Description of the task - The records are given next. Repeat each one exactly.

Study material -
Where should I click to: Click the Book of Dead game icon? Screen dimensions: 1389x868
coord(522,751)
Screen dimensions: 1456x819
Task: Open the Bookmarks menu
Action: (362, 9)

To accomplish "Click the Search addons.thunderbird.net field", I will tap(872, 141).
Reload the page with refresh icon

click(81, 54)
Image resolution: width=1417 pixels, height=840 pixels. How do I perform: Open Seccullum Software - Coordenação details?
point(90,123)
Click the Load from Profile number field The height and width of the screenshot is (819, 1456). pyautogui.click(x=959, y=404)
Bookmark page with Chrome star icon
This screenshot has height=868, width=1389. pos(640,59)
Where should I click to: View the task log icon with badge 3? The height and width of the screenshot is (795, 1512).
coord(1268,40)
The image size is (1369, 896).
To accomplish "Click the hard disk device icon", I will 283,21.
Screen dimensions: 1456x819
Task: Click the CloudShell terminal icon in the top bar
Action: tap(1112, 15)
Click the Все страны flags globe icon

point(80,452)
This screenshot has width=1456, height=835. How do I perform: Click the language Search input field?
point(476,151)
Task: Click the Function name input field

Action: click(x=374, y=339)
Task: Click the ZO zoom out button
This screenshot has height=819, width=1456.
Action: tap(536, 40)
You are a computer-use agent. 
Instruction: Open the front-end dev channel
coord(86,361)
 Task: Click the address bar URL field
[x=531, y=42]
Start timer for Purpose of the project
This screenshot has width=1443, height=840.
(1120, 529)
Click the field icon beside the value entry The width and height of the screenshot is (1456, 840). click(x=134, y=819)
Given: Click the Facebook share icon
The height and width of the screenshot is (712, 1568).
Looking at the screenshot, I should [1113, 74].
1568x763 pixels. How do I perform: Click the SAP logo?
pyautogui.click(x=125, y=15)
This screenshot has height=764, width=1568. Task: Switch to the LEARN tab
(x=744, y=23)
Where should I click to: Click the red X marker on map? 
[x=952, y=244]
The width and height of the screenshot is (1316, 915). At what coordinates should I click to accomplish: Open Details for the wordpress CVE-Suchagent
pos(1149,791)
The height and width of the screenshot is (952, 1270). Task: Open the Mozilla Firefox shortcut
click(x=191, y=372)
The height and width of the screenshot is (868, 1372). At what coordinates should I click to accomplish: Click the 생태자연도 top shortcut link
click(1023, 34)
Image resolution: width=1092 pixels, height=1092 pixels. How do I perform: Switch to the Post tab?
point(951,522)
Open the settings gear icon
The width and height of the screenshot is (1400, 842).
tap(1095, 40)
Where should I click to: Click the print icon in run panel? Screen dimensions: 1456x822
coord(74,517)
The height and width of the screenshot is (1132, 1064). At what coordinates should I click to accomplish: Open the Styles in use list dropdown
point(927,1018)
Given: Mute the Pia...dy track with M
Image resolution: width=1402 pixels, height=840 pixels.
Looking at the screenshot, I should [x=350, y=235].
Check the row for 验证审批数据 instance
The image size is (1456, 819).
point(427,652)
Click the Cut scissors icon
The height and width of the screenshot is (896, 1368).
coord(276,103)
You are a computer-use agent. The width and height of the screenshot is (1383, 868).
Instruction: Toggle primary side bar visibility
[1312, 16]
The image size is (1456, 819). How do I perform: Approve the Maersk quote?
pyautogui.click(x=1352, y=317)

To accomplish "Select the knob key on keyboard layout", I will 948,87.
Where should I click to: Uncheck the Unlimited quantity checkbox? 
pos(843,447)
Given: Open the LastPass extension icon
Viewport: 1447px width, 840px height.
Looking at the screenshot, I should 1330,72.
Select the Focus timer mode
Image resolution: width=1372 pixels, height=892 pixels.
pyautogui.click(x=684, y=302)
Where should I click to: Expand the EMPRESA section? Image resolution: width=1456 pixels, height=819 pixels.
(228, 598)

Response below -
Where should I click to: Click the Book of Dead game icon? Screen dimensions: 1389x868
coord(522,751)
Screen dimensions: 1456x819
Task: Open the Bookmarks menu
Action: (362, 9)

To accomplish "Click the Search addons.thunderbird.net field", I will tap(872, 141).
Reload the page with refresh icon

click(81, 54)
Image resolution: width=1417 pixels, height=840 pixels. How do I perform: Open Seccullum Software - Coordenação details?
point(90,123)
Click the Load from Profile number field The height and width of the screenshot is (819, 1456). pyautogui.click(x=959, y=404)
Bookmark page with Chrome star icon
This screenshot has height=868, width=1389. pos(640,59)
Where should I click to: View the task log icon with badge 3? The height and width of the screenshot is (795, 1512).
coord(1268,40)
The image size is (1369, 896).
To accomplish "Click the hard disk device icon", I will 283,21.
Screen dimensions: 1456x819
Task: Click the CloudShell terminal icon in the top bar
Action: tap(1112, 15)
Click the Все страны flags globe icon

point(80,452)
This screenshot has width=1456, height=835. How do I perform: Click the language Search input field?
point(476,151)
Task: Click the Function name input field

Action: click(x=374, y=339)
Task: Click the ZO zoom out button
This screenshot has height=819, width=1456.
Action: tap(536, 40)
You are a computer-use agent. 
Instruction: Open the front-end dev channel
coord(86,361)
 Task: Click the address bar URL field
[x=531, y=42]
Start timer for Purpose of the project
This screenshot has width=1443, height=840.
(1120, 529)
Click the field icon beside the value entry The width and height of the screenshot is (1456, 840). click(x=134, y=819)
Given: Click the Facebook share icon
The height and width of the screenshot is (712, 1568).
Looking at the screenshot, I should [1113, 74].
1568x763 pixels. How do I perform: Click the SAP logo?
pyautogui.click(x=125, y=15)
This screenshot has height=764, width=1568. Task: Switch to the LEARN tab
(x=744, y=23)
Where should I click to: Click the red X marker on map? 
[x=952, y=244]
The width and height of the screenshot is (1316, 915). At what coordinates should I click to accomplish: Open Details for the wordpress CVE-Suchagent
pos(1149,791)
The height and width of the screenshot is (952, 1270). Task: Open the Mozilla Firefox shortcut
click(x=191, y=372)
The height and width of the screenshot is (868, 1372). At what coordinates should I click to accomplish: Click the 생태자연도 top shortcut link
click(1023, 34)
Image resolution: width=1092 pixels, height=1092 pixels. How do I perform: Switch to the Post tab?
point(951,522)
Open the settings gear icon
The width and height of the screenshot is (1400, 842).
tap(1095, 40)
Where should I click to: Click the print icon in run panel? Screen dimensions: 1456x822
coord(74,517)
The height and width of the screenshot is (1132, 1064). At what coordinates should I click to accomplish: Open the Styles in use list dropdown
point(927,1018)
Given: Mute the Pia...dy track with M
Image resolution: width=1402 pixels, height=840 pixels.
Looking at the screenshot, I should [x=350, y=235].
Check the row for 验证审批数据 instance
The image size is (1456, 819).
point(427,652)
Click the Cut scissors icon
The height and width of the screenshot is (896, 1368).
coord(276,103)
You are a computer-use agent. The width and height of the screenshot is (1383, 868).
Instruction: Toggle primary side bar visibility
[1312, 16]
The image size is (1456, 819). How do I perform: Approve the Maersk quote?
pyautogui.click(x=1352, y=317)

To accomplish "Select the knob key on keyboard layout", I will 948,87.
Where should I click to: Uncheck the Unlimited quantity checkbox? 
pos(843,447)
Given: Open the LastPass extension icon
Viewport: 1447px width, 840px height.
Looking at the screenshot, I should 1330,72.
Select the Focus timer mode
Image resolution: width=1372 pixels, height=892 pixels.
pyautogui.click(x=684, y=302)
Where should I click to: Expand the EMPRESA section? Image resolution: width=1456 pixels, height=819 pixels.
(228, 598)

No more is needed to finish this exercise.